Quem dominar essa integração estará anos à frente da concorrência que ainda briga por posição em ASINs concorrentes como se estivesse no Velho Oeste.
Passo a passo para reestruturar suas campanhas agora
Chega de teoria. Vamos à prática. Aqui está um processo simples, em seis etapas, que você pode aplicar hoje mesmo na sua conta.
- Liste os 10 ASINs que mais geram vendas para você hoje. Entre no relatório de Product Targeting e identifique quais ASINs geraram mais pedidos nos últimos 30 dias. Não olhe só para o ACOS; olhe para o volume de vendas e a taxa de conversão.
- Pergunte para cada ASIN: qual problema o consumidor está tentando resolver? Por exemplo, se um ASIN de travesseiro ortopédico gera vendas, o problema não é “quero um travesseiro”. É “sinto dor no pescoço ao acordar”. Anote o problema, não o produto.

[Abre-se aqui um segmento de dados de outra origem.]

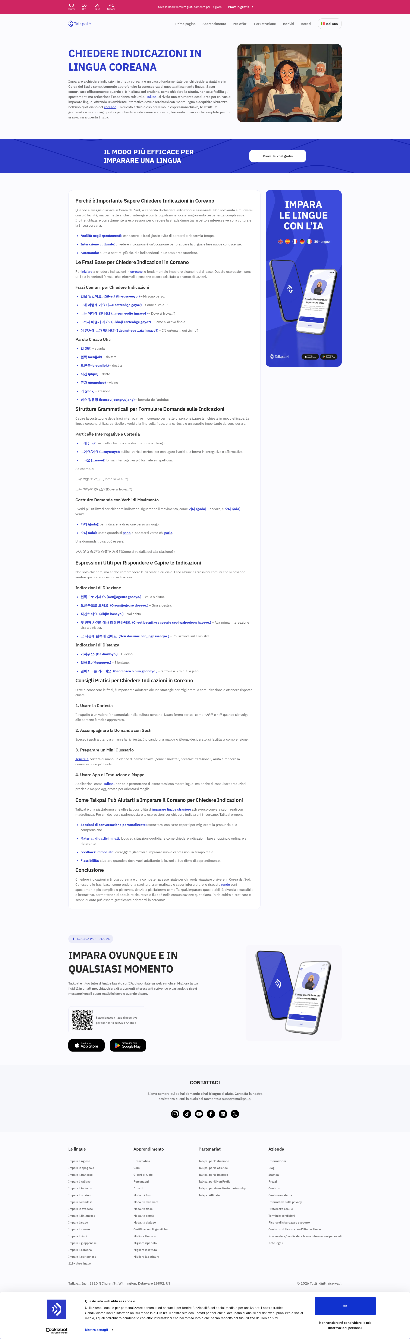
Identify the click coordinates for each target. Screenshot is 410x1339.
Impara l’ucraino (79, 1195)
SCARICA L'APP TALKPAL (93, 939)
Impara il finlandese (81, 1216)
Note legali (275, 1243)
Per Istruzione (265, 24)
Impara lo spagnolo (81, 1168)
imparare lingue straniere (171, 809)
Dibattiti (139, 1188)
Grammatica (141, 1161)
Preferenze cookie (280, 1209)
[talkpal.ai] (80, 23)
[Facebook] (211, 1114)
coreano (110, 107)
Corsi (136, 1168)
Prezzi (272, 1181)
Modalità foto (142, 1195)
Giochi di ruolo (143, 1175)
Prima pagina (185, 24)
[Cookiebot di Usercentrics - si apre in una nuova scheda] (56, 1330)
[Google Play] (128, 1045)
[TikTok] (187, 1114)
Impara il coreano (80, 1250)
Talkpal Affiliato (209, 1195)
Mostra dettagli (96, 1330)
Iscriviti (288, 24)
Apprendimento (214, 24)
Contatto (274, 1188)
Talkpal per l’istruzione (214, 1161)
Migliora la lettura (145, 1250)
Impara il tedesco (80, 1188)
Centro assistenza (280, 1195)
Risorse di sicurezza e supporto (289, 1222)
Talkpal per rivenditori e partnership (222, 1188)
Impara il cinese (79, 1229)
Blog (271, 1168)
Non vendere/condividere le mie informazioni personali (305, 1236)
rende (225, 884)
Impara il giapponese (82, 1243)
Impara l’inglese (79, 1161)
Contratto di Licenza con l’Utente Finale (294, 1229)
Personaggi (141, 1181)
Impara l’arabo (78, 1222)
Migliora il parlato (145, 1243)
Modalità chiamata (145, 1202)
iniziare (86, 271)
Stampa (273, 1175)
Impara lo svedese (80, 1209)
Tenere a (82, 759)
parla (127, 533)
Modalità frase (143, 1209)
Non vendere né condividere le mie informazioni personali (345, 1325)
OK (345, 1306)
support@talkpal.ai (236, 1099)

- Identifique outros ASINs que representam o mesmo problema. Use a busca da Amazon e suas ferramentas de pesquisa para encontrar produtos que resolvem a mesma dor, mas de formas diferentes. Se o problema é dor no pescoço, procure alongadores cervicais, massageadores, suportes de cabeça para carro.
- Crie campanhas de Product Targeting para esses ASINs. Monte campanhas separadas por contexto e use mensagens que posicionem seu produto como alternativa inteligente, não como substituto agressivo. A linguagem do anúncio precisa dialogar com a necessidade, não com o produto do concorrente.
- Analise os relatórios por padrão de conversão. Depois de duas a três semanas, olhe não apenas o ACOS, mas o padrão: quais ASINs convertem bem? Quais geram cliques sem venda? Esses dados vão te ensinar onde seu produto realmente se encaixa.
- Use os dados para reposicionar seu produto. Se você descobrir que um grupo de ASINs de uma categoria inesperada converte bem, ajuste suas imagens, título e descrição para falar diretamente com esse público. Isso melhora não só suas campanhas pagas, mas também o tráfego orgânico.
Conclusão: pare de atacar, comece a contextualizar
O Product Targeting da Amazon não foi criado para você brigar com concorrentes. Ele foi criado para você entrar no momento certo, com a mensagem certa, no contexto certo.
Os anunciantes que realmente dominam a plataforma não são os que atacam mais. São aqueles que entendem melhor o contexto em que seu produto aparece. Eles sabem que, na Amazon, contexto é o novo targeting.
Se você ainda está preso no nível 1, brigando por posição em páginas de concorrentes com unhas e dentes, saiba que existe um caminho muito mais lucrativo esperando por você. E ele começa com uma pergunta aparentemente simples, mas que poucos fazem: em qual história o seu produto realmente faz sentido?
Responda essa pergunta com honestidade, e o resto se torna apenas execução.